We can get rid of the legend by setting `legend.position ='none'` in our `theme()` function.
```{r}
ggplot()+geom_sf(data = countries, fill = 'antiquewhite')+
geom_sf(data = states,aes(fill = gdp))+
coord_sf(xlim = c(-130.327727,-50.774995), ylim = c(24.321161,52.537236))+
theme_bw()+scale_fill_gradient2(low = '#f0f9e8',mid = '#7bccc4',high = '#0868ac')+
theme(legend.position = "none")
```
This already looks much better. Finally, let's focus on putting some information on our maps. We can add axes labels and a title the same way we did for basic graphs in `ggplot`: using the `labs()` function.
```{r}
# Customizing axis labels and title
ggplot()+geom_sf(data = countries, fill = 'antiquewhite')+
geom_sf(data = states,aes(fill = gdp))+
coord_sf(xlim = c(-130.327727,-50.774995), ylim = c(24.321161,52.537236))+
theme_bw()+scale_fill_gradient2(low = '#f0f9e8',mid = '#7bccc4',high = '#0868ac')+
theme(legend.position = "none")+
labs(title = "GDP of the lower 48 states in the US",
x = 'Longitude',
y = 'Latitude')
```
Finally, it would be nice to make our map look more professional by adding a scale and a north arrow indicator (basic items that are important in any map). We can do that by using some functions from the `ggspatial` package.
```{r}
library('ggspatial')
```
To add those items, let's use the functions `annotation_scale` and `annotation_north_arrow`. We can tell `ggplot` where in our map we want those items to show up ('*br*' means the items will be plotted in the *b*ottom *r*ight corner of the map).
```{r}
# Adding scale and north arrow
ggplot()+geom_sf(data = countries, fill = 'antiquewhite')+
geom_sf(data = states,aes(fill = gdp))+
coord_sf(xlim = c(-130.327727,-50.774995), ylim = c(24.321161,52.537236))+
theme_bw()+scale_fill_gradient2(low = '#f0f9e8',mid = '#7bccc4',high = '#0868ac')+
theme(legend.position = "none")+
labs(title = "GDP of the lower 48 states in the US",
x = 'Longitude',
y = 'Latitude')+
annotation_scale(location = "br")+
annotation_north_arrow(location = "br")
```
Looking better, but our arrow and scale are being plotted on top of each other.
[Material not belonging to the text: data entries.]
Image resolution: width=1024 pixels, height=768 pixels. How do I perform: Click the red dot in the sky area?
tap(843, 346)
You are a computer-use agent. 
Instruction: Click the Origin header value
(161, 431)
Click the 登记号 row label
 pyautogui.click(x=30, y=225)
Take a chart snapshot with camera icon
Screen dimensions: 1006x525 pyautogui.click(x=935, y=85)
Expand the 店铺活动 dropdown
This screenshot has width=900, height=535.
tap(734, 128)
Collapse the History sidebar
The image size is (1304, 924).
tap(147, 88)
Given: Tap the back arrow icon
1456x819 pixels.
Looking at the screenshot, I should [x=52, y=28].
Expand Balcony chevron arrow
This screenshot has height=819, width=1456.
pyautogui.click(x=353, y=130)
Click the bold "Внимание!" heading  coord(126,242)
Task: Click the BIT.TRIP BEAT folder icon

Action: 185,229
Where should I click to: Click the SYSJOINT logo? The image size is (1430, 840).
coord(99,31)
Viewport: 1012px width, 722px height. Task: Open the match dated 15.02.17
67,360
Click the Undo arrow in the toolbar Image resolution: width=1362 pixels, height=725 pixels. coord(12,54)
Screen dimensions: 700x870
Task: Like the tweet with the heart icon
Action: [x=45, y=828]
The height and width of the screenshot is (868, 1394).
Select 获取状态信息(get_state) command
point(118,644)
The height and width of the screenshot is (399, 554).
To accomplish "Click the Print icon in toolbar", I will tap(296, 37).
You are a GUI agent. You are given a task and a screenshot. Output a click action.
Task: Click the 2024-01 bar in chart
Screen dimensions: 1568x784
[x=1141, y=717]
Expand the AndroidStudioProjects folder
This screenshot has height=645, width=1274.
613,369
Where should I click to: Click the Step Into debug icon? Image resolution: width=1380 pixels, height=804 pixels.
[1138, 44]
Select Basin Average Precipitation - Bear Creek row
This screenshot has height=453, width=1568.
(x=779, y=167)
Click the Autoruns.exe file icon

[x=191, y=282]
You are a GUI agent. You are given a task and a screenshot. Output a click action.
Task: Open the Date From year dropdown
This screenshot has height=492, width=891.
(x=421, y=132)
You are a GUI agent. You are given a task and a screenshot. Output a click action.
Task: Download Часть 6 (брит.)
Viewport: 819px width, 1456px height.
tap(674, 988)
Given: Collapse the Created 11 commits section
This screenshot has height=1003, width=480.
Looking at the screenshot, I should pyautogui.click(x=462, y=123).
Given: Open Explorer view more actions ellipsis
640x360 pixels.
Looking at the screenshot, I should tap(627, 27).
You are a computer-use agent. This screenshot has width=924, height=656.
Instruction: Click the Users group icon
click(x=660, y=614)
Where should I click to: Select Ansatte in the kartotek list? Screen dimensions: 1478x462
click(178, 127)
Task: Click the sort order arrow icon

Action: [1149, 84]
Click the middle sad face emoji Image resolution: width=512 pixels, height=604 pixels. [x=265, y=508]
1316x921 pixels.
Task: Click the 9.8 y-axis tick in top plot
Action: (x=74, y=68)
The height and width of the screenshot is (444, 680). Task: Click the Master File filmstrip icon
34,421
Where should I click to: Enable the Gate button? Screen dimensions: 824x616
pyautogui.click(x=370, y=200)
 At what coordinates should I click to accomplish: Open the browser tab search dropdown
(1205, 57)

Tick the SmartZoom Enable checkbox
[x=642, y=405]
The `annotation` functions allows us to customize these items a little bit. For `annotation_scale`, let's set a width_hint, which will determine the width of our scale in our final map (in inches). Let's also customize our north arrow: with `pad_x` and `pad_y`, we can nudge our arrow away from the borders of our map (in this case, 0.3 inches in the x axis, and 0.5 inches in the y axis). We also change the style of our arrow to one of the styles available in the function (`north_arrow_fancy_orienteering` sounds prettier).
```{r}
# Adjusting scale and north arrows
ggplot()+geom_sf(data = countries, fill = 'antiquewhite')+
geom_sf(data = states,aes(fill = gdp))+
coord_sf(xlim = c(-130.327727,-50.774995), ylim = c(24.321161,52.537236))+
theme_bw()+scale_fill_gradient2(low = '#f0f9e8',mid = '#7bccc4',high = '#0868ac')+
theme(legend.position = "none")+
labs(title = "GDP of the lower 48 states in the US",
x = 'Longitude',
y = 'Latitude')+
annotation_scale(location = "br", width_hint = 0.3)+
annotation_north_arrow(location = "br",
pad_x = unit(0.3, "in"), pad_y = unit(0.5, "in"),
style = north_arrow_fancy_orienteering)
```
Now we can go on to save our map with the `ggsave` function. We have to say the name of our file and the values of width and height for the pic (which is in units of inch, by default). Changing the width and height will change the appearance of your final map, so it is nice to play around with these numbers, changing them, saving a file and checking it, until you get to a format that you like.
```{r}
ggsave('us_states_gdp.tif', width = 7, height = 9)
```
...and there we go! We have completed our first ever map using `ggplot`.